Beim Rindvieh fielen die Preise für Bankvieh im April wegen des Lockdowns kurz auf das Niveau von 2018, stiegen aber schnell wieder an und blieben mit rund 9.75 Fr. bis 9.80 Fr. pro kg SG auf hohem Niveau stabil. Die Schlachtungen von Verarbeitungstieren vermochten die gute Nachfrage nicht zu decken. Mit Ausnahme des April lagen die Preise deutlich über den Vorjahren und näherten sich in den letzten Jahren kontinuierlich den Preisen für Rinder, Muni und Ochsen.

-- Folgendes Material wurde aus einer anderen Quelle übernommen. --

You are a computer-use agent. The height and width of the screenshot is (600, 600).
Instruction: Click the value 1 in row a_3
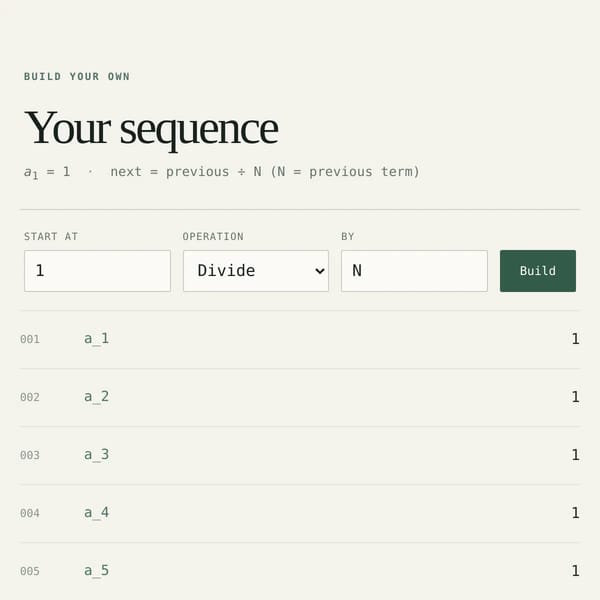pos(575,455)
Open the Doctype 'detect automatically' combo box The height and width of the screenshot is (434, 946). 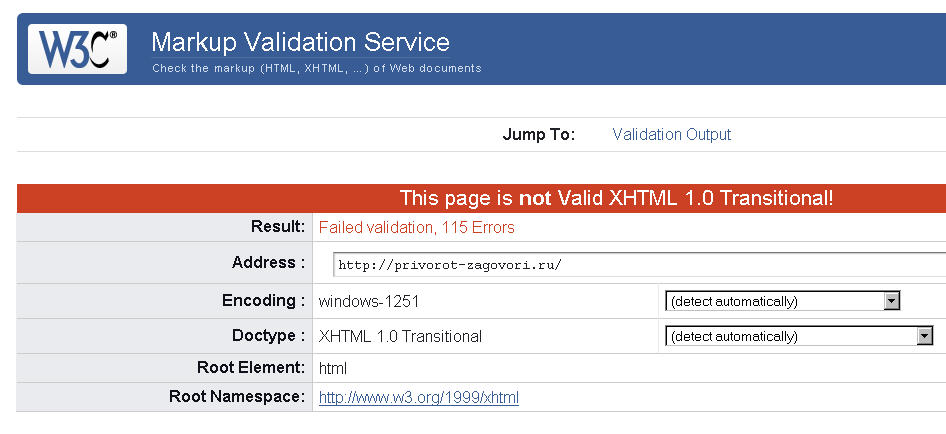tap(799, 336)
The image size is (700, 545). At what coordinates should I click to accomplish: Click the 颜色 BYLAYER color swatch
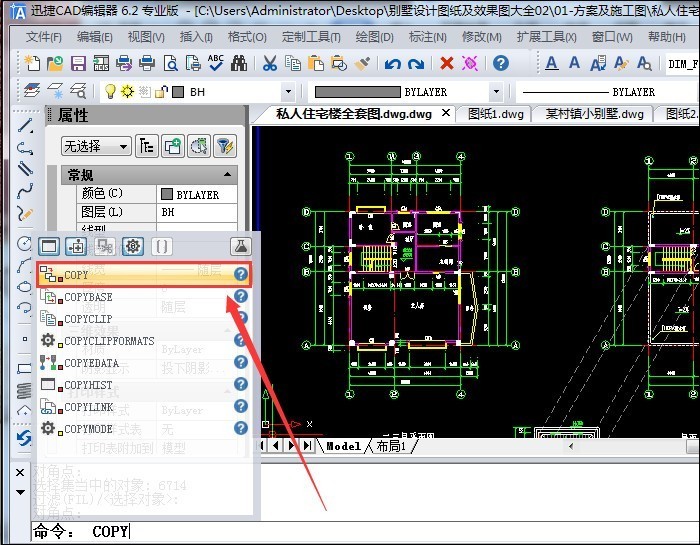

Die Kalbfleischproduktion ist eng mit dem sich strukturell wandelnden Milchmarkt gekoppelt und dadurch seit einigen Jahren unter Druck. 2020 kam der Kalbfleischmarkt durch die starken Einschränkungen im Absatzkanal Gastronomie zusätzlich unter Druck. Auswärts wird bedeutend mehr Kalbfleisch gegessen als zu Hause. Somit fiel 2020 einer der Hauptkunden zusätzlich weg. Mit Marktentlastungsmassnahmen konnte einerseits der Produzentenpreis gestützt werden. Andererseits sorgten Aktivitäten im Detailhandel dafür, dass das Kalbfleisch in diesem schwierigen Jahr vermehrt über diesen Kanal abgesetzt werden konnte. Die Kalbfleischproduktion sank um 4,6 Prozent gegenüber dem letzten Jahr. Damit setzt sich der Trend fort. In den letzten 10 Jahren sank der Konsum von Kalbfleisch rund um einen Drittel. Dies im Gegensatz zum Rindfleisch. Gründe sind vor allem Tierethik, Tiergesundheit und Preis. Das Bewusstsein und die Sensibilität zu diesen Themen haben in den letzten Jahren einerseits stark zugenommen. Andererseits ist das hochpreisige Kalbfleisch für die junge Generation kaum erschwinglich und das weisse günstige Pouletfleisch liegt etwas mehr im Trend.